#### [DATA]
____

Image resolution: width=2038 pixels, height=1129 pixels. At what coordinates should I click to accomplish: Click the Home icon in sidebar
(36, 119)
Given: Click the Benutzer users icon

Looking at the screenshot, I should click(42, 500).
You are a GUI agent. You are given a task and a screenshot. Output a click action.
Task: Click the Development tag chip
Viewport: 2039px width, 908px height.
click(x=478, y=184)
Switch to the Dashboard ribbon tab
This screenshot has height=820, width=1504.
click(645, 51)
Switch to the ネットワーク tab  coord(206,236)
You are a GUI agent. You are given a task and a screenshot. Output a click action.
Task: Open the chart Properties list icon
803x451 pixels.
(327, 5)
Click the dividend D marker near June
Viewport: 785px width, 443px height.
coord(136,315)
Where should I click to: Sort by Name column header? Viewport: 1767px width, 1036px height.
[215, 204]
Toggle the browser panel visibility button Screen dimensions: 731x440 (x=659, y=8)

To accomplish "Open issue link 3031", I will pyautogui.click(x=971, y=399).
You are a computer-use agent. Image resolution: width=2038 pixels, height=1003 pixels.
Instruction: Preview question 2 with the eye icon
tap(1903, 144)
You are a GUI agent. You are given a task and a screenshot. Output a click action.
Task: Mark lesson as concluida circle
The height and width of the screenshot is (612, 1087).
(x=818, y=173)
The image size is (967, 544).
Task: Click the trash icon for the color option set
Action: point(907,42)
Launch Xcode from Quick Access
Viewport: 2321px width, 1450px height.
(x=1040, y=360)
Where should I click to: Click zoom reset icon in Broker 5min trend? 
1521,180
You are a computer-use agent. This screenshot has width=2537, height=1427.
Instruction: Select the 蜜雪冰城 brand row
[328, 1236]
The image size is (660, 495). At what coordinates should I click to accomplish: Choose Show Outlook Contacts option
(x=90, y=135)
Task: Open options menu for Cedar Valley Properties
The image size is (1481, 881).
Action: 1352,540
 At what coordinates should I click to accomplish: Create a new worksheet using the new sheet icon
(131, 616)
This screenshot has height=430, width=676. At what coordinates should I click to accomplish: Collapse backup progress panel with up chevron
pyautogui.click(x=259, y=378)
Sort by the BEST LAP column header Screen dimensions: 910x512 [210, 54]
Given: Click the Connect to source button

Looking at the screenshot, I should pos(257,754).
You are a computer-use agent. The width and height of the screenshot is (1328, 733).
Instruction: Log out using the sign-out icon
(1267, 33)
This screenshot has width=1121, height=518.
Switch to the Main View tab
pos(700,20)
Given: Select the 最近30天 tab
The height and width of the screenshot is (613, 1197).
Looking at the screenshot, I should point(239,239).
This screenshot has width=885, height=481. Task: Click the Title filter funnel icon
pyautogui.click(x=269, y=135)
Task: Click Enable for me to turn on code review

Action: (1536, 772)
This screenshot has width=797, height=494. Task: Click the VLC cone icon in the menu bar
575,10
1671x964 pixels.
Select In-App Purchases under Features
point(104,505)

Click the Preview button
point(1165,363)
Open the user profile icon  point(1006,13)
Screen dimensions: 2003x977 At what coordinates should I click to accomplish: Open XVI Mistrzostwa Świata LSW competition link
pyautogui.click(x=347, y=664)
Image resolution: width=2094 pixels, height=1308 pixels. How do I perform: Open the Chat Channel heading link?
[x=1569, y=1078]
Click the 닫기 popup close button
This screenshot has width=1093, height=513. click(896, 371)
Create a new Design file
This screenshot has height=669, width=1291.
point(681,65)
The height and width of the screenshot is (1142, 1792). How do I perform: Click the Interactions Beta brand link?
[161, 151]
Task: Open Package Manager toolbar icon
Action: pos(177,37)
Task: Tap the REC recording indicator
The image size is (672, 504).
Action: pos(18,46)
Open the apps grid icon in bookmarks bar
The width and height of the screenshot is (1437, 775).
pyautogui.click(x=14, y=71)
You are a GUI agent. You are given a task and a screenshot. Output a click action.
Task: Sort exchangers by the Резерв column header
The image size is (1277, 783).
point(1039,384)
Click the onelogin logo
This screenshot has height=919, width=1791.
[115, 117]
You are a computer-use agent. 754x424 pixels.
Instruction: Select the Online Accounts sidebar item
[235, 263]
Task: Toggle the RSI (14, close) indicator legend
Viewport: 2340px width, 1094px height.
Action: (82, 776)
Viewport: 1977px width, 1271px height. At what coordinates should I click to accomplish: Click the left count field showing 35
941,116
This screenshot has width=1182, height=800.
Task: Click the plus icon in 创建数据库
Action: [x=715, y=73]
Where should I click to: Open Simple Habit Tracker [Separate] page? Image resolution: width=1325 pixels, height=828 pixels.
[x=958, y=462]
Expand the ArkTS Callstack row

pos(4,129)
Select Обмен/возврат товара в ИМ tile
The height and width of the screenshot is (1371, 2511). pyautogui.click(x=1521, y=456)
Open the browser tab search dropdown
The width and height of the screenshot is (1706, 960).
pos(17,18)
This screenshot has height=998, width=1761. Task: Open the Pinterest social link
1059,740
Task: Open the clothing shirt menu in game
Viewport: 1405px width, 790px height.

____

#### [WORK ITEM]
Please copy exactly the lines from the first line of the records above through the line containing "Toggle the browser", including both, and nothing more.

#### [WRITTEN SOLUTION]
Image resolution: width=2038 pixels, height=1129 pixels. At what coordinates should I click to accomplish: Click the Home icon in sidebar
(36, 119)
Given: Click the Benutzer users icon

Looking at the screenshot, I should click(42, 500).
You are a GUI agent. You are given a task and a screenshot. Output a click action.
Task: Click the Development tag chip
Viewport: 2039px width, 908px height.
click(x=478, y=184)
Switch to the Dashboard ribbon tab
This screenshot has height=820, width=1504.
click(645, 51)
Switch to the ネットワーク tab  coord(206,236)
You are a GUI agent. You are given a task and a screenshot. Output a click action.
Task: Open the chart Properties list icon
803x451 pixels.
(327, 5)
Click the dividend D marker near June
Viewport: 785px width, 443px height.
coord(136,315)
Where should I click to: Sort by Name column header? Viewport: 1767px width, 1036px height.
[215, 204]
Toggle the browser panel visibility button Screen dimensions: 731x440 (x=659, y=8)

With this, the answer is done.